[BEGIN TEXT EXCERPT]
Another Trump lawyer gave evidence in classified documents probe last year

Earnie Grafton/REUTERS

Another attorney for former president Donald Trump said he appeared before the Washington DC grand jury probing whether the twice-impeached ex-president broke US law by unlawfully retaining classified documents at his home or obstructed a Justice Department investigation into the documents matter.

Timothy Parlatore, a defence lawyer who once represented pardoned war criminal and prominent Trump supporter Eddie Gallagher, told CNN on Thursday that he testified before the grand jury back in December.

He said he gave evidence about a series of searches carried out by Mr Trump’s lawyers and private investigators at the ex-president’s Florida property following the 8 August search conducted there by FBI agents, as well as searches at Mr Trump’s other residences in New York City and New Jersey.

“I chose to go in there because I felt that it was a good opportunity as a trial lawyer for me to go in and be able to speak directly to the grand jury to explain to them what we did, to explain to them how we had complied with the subpoena, how there was no obstruction,” he said.

Mr Parlatore was the Trump attorney who organised the follow-up searches after the FBI found hundreds of documents with classified markings in Mr Trump’s office at his Mar-a-Lago club and a storage area there while executing a search warrant signed by a federal magistrate.

He set up searches at Mr Trump’s Bedminster, New Jersey, golf club (where he spends the summer months when Mar-a-Lago is closed due to heat), as well as an office and storage unit in Palm Beach connected with the ex-president’s government-funded post-presidential office.

The attorney told CNN that prosecutors used his grand jury appearance to review reports he’d compiled on the subsequent searches, including how additional classified documents were found at Mr Trump’s Palm Beach storage unit.

He also said he declined to answer questions about his conversations with the ex-president, citing attorney-client privilege.

“They repeatedly tried to ask me about my conversations with President Trump, which is totally outside the scope of what I was there for,” he said.

The report of Mr Parlatore’s December appearance before the grand jury comes as another of Mr Trump’s lawyers. Evan Corcoran, is set to appear before that same grand jury on Friday.

Earlier in the week, a three-judge panel of the District Columbia Circuit Court of Appeals denied Mr Trump’s request to block Mr Corcoran from providing documents and testimony to the grand jury.

The former chief judge of the US District Court for the District of Columbia, Beryl Howell, had ruled that Mr Corcoran could be compelled to give evidence that would ordinarily be protected by attorney-client privilege, including notes and recordings of conversations with Mr Trump.

Judge Howell reportedly found that Mr Smith, who had asked for an order compelling Mr Corcoran’s testimony, had met the burden to show Mr Trump had used the attorney’s legal advice in the commission of a crime.

Mr Corcoran, who still represents Mr Trump in other matters, was set to appear before the grand jury on Friday.
[END TEXT EXCERPT]
[BEGIN COLLECTED DATA]
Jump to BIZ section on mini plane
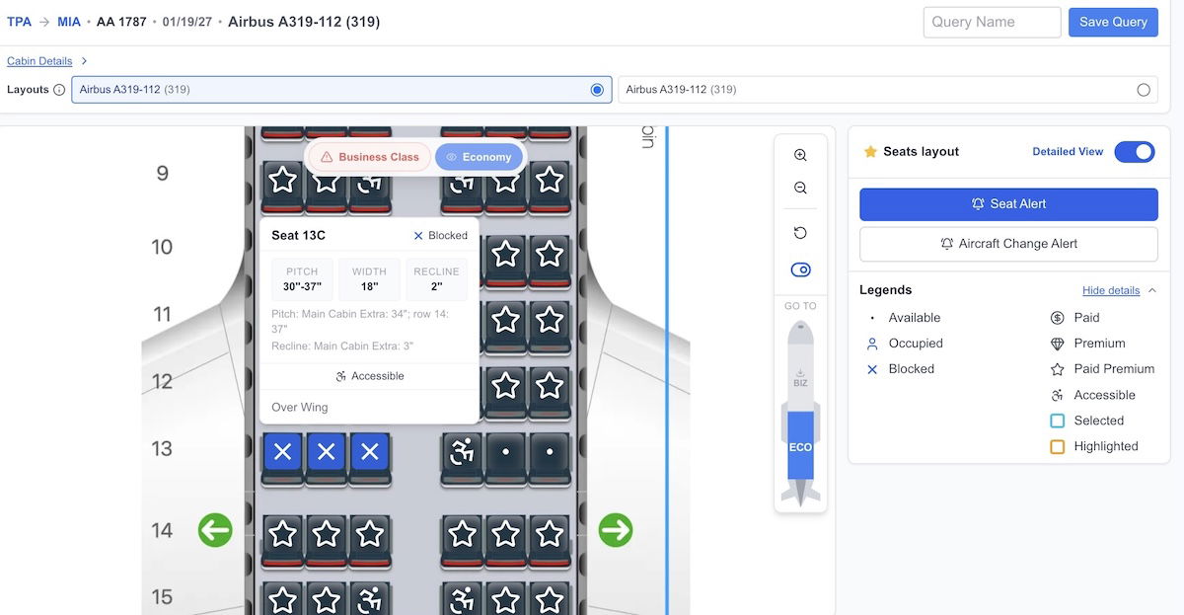1184x615 pixels. [800, 380]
[END COLLECTED DATA]
In the article on the classified documents probe, where did the follow-up searches turn up additional classified documents?

At Mr Trump's Palm Beach storage unit.